__Exercise task__.
Copy out the records from the line with "At what coordinates should I click to accomplish: Click the Auto" up to and including the line with "will (441, 283).", changing nothing.

__Available records__.
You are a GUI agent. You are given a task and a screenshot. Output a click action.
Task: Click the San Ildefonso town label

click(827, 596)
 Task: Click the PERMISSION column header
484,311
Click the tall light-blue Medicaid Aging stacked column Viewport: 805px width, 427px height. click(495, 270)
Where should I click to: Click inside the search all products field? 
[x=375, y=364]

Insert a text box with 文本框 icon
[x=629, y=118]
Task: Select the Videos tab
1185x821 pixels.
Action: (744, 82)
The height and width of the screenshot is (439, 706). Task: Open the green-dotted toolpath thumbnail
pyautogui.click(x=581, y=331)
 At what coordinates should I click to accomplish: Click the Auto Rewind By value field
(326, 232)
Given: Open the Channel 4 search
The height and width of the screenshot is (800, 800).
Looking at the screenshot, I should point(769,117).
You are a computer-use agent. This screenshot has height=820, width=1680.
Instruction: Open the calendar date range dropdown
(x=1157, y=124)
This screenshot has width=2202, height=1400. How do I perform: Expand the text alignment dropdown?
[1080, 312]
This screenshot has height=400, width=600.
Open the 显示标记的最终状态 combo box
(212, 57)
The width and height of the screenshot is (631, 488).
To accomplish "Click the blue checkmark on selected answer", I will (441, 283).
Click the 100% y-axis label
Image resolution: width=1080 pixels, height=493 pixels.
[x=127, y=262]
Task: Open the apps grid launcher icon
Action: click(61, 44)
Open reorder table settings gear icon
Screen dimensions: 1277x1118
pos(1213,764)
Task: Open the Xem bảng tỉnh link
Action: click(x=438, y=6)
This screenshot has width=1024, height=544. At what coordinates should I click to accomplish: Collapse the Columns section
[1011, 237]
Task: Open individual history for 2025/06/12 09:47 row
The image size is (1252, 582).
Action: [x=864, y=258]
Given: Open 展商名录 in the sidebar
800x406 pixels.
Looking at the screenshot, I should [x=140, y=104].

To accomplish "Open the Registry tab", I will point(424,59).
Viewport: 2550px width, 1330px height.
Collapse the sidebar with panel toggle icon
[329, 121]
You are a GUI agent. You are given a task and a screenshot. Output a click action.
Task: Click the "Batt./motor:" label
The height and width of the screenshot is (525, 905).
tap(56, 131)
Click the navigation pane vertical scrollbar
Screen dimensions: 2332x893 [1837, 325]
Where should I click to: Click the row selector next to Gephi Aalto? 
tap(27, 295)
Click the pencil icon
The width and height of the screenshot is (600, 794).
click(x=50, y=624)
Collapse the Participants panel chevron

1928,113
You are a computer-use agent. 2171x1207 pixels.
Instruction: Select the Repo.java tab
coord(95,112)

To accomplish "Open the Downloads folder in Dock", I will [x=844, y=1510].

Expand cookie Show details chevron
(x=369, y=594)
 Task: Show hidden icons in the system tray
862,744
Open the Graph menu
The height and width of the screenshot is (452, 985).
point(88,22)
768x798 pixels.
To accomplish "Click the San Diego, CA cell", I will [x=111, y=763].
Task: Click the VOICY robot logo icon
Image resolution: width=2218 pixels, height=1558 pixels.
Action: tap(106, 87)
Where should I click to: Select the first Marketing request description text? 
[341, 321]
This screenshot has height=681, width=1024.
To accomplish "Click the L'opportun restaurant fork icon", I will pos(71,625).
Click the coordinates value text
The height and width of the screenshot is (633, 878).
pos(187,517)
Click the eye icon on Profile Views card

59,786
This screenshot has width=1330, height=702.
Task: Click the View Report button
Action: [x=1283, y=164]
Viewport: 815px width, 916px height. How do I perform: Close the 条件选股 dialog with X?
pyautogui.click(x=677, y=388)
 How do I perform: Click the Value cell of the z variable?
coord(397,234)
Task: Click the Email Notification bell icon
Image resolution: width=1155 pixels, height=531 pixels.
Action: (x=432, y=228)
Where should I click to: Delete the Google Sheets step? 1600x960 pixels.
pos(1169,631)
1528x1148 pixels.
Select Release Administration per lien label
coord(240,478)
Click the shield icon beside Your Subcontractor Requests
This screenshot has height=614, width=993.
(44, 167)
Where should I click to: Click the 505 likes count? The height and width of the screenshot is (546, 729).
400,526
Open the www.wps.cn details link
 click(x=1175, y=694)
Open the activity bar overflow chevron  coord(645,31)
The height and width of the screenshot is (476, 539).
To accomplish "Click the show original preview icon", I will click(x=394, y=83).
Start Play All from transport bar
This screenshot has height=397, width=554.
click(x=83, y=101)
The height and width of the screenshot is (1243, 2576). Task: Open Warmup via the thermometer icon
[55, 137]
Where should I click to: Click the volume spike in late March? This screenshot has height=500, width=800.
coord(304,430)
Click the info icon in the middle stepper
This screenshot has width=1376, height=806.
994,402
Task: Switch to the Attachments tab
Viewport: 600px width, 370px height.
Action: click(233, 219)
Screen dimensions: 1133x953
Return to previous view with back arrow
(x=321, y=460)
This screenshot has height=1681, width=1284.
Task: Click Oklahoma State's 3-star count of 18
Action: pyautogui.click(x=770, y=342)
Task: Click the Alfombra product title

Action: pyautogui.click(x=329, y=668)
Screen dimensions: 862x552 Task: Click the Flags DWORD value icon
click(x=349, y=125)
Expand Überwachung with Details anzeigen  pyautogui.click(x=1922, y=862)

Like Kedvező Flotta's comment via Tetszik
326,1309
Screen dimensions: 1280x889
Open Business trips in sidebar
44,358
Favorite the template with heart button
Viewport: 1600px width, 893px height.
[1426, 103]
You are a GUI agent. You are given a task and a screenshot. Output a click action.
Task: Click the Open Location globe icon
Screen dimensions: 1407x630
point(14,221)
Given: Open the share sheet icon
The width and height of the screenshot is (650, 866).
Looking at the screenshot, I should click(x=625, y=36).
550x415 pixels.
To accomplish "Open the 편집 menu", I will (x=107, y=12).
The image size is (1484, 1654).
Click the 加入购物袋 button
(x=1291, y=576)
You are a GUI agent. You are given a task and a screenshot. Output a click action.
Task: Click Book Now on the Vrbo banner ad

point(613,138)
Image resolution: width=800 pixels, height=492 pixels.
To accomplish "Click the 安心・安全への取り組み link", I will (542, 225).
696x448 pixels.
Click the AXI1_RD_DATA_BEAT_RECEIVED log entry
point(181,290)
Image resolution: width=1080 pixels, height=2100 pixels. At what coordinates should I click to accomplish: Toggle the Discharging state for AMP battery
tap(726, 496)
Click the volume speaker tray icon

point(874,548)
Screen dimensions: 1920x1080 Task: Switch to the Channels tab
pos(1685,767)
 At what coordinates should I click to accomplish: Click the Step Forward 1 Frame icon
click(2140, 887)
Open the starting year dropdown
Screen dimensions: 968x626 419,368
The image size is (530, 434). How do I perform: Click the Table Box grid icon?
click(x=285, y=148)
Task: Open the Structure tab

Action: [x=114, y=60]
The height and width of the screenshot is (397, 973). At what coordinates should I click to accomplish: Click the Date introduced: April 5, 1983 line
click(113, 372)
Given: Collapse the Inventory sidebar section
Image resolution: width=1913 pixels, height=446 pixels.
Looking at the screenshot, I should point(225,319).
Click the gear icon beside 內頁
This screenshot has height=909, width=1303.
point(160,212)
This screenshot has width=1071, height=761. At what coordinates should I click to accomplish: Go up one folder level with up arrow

__Result of the exercise__.
 At what coordinates should I click to accomplish: Click the Auto Rewind By value field
(326, 232)
Given: Open the Channel 4 search
The height and width of the screenshot is (800, 800).
Looking at the screenshot, I should point(769,117).
You are a computer-use agent. This screenshot has height=820, width=1680.
Instruction: Open the calendar date range dropdown
(x=1157, y=124)
This screenshot has width=2202, height=1400. How do I perform: Expand the text alignment dropdown?
[1080, 312]
This screenshot has height=400, width=600.
Open the 显示标记的最终状态 combo box
(212, 57)
The width and height of the screenshot is (631, 488).
To accomplish "Click the blue checkmark on selected answer", I will (441, 283).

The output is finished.